Finnish game stocks have several characteristic features due to the ecology in the boreal forest zone of the northern hemisphere.
The variety of species is wide and many game species in forest habitats, for instance, are thriving compared with Central Europe where fragmentation of habitats and human impact on nature have been more maked.
Forest hare, grouse, moose and large carnivores (brown bear, wolf, lynx, wolverine) are examples of game species with a good and strong stock even though fragmentation of habitats has cut the abundance of grouse and forest hare also in Finland.
There is a wide variety of different game species in Finland but the population of individual species, for instance moose, is rather modest. This can be partly attributed to the harshness of northern climate but it is also due to the damages caused by game to the society.

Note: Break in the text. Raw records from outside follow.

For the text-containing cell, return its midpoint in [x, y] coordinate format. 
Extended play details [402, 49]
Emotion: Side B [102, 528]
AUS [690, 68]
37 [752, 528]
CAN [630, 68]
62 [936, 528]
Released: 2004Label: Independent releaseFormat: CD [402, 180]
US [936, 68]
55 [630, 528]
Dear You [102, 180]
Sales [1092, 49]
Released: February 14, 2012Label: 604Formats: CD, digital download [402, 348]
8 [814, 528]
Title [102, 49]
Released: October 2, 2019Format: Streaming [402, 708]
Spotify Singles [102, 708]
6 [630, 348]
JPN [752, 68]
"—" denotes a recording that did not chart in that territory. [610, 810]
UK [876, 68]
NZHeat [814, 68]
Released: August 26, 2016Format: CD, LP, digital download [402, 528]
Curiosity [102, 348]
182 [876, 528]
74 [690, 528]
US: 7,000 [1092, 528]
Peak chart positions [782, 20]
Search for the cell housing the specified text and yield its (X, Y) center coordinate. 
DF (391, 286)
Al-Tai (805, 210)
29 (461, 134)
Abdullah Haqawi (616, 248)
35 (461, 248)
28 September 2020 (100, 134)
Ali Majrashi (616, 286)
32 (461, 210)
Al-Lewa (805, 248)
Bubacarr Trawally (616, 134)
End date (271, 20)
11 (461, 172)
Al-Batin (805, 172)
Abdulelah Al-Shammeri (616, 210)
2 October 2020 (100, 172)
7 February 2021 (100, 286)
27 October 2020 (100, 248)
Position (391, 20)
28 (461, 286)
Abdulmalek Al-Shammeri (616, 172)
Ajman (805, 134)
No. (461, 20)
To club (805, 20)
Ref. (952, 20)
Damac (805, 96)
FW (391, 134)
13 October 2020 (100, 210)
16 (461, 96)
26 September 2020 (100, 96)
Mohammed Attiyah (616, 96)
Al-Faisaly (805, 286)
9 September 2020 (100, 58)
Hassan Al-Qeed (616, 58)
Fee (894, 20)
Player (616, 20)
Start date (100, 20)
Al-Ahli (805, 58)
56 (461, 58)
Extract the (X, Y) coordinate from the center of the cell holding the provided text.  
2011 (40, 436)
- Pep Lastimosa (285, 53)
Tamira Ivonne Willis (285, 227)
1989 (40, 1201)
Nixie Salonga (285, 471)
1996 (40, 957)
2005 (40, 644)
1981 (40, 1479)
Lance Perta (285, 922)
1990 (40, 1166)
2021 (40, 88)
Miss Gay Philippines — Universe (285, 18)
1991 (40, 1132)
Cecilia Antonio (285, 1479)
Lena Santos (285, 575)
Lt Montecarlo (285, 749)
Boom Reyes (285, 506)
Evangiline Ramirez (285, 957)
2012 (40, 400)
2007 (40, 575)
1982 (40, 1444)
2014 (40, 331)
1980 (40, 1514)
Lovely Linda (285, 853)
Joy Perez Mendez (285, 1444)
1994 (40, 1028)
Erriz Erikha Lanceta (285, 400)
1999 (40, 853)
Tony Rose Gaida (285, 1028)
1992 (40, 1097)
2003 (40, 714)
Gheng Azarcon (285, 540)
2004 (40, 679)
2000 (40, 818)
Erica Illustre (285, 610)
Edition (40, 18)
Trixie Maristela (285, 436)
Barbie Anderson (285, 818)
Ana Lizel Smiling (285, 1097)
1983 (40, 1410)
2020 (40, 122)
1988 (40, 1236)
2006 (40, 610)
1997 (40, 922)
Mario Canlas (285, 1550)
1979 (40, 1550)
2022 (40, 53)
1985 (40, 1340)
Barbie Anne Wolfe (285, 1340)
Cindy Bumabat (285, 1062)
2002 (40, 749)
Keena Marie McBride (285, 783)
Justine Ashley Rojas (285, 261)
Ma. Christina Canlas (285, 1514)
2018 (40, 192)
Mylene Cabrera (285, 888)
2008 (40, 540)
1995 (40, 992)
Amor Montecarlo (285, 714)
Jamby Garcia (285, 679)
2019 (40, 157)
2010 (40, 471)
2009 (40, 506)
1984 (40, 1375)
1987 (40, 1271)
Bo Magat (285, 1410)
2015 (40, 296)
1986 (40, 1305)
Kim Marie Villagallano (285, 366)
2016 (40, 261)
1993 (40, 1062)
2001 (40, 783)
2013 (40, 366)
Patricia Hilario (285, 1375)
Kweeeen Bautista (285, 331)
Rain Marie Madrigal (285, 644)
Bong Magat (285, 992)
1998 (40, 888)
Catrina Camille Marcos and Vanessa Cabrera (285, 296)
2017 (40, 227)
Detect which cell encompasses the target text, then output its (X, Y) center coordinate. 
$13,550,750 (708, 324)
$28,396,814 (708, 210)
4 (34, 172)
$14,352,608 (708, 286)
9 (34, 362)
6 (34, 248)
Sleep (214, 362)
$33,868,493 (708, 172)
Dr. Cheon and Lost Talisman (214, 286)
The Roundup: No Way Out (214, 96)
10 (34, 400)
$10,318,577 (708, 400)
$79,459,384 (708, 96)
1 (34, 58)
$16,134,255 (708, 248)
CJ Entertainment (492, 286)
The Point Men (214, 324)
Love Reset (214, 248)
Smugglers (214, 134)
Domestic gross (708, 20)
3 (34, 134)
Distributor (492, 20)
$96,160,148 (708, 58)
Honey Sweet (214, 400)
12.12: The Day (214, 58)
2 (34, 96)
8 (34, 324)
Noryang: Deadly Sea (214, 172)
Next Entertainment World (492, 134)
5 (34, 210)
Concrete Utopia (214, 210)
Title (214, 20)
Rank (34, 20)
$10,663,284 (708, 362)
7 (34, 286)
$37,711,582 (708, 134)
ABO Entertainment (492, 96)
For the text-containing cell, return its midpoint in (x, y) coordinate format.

In order to prevent damages to agriculture and forestry and in traffic, moose has been hunted efficiently and it has biased the natural age and gender structure of the moose population. In the future, new measures must be found for hunting and planning the taxation of moose – measures that will safeguard the improved functioning of the moose populations’s own biological processes.
Further, Finland is an important producer of migrant game resource that is common to all Europe: the core breeding habitats of many waterfowl species lie in the marshes of Northern Finland and these species stay elsewhere in Europe only in the winter months. Such species include, for instance, northern pintail and bean goose.
The population of bean goose has diminished and the Finnish Wildlife Agency is currently participating in drafting an international management plan for the said species. The purpose of this plan is to safeguard sustainable hunting of bean goose along its entire migration route. A new kind of cross-national cooperation is required in the management of migratory game resources.